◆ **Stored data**
--- START ---
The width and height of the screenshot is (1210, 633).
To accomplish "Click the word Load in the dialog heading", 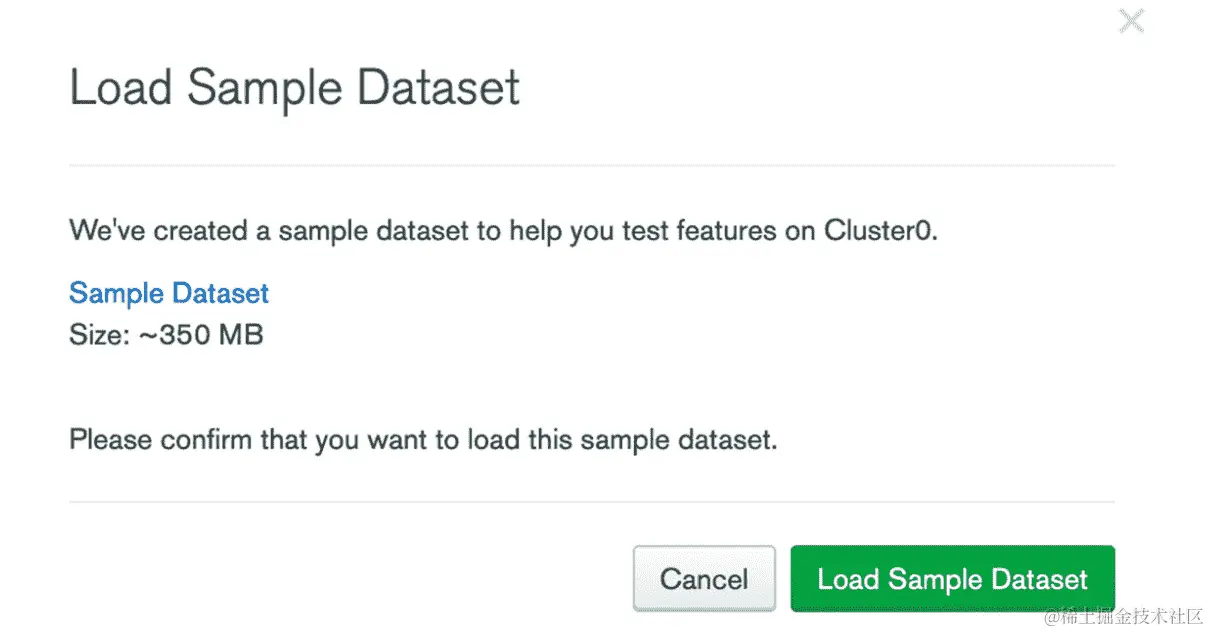I will 122,88.
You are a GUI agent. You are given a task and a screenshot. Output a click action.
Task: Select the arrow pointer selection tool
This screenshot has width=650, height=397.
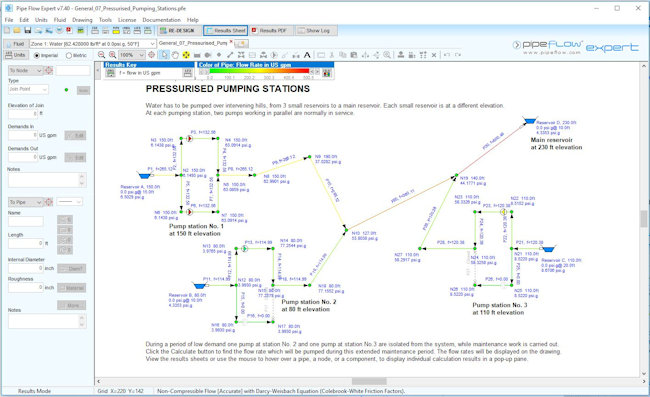click(x=165, y=55)
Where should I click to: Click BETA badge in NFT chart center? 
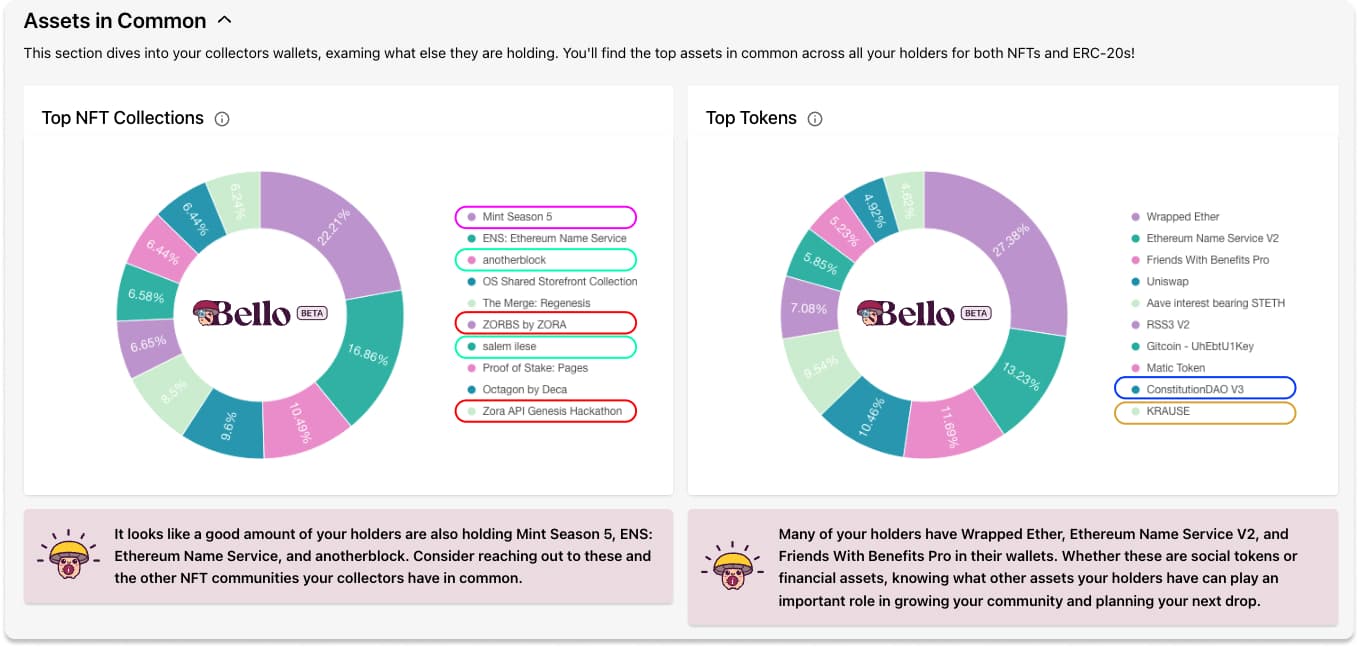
--- END ---
◆ **What is needed**
An exact copy is needed of every line from the line containing "You are a GUI" to the last line of the records; pictures stay out of it.

◆ **Task output**
You are a GUI agent. You are given a task and a screenshot. Output a click action.
Task: Select the arrow pointer selection tool
This screenshot has width=650, height=397.
click(x=165, y=55)
Where should I click to: Click BETA badge in NFT chart center? 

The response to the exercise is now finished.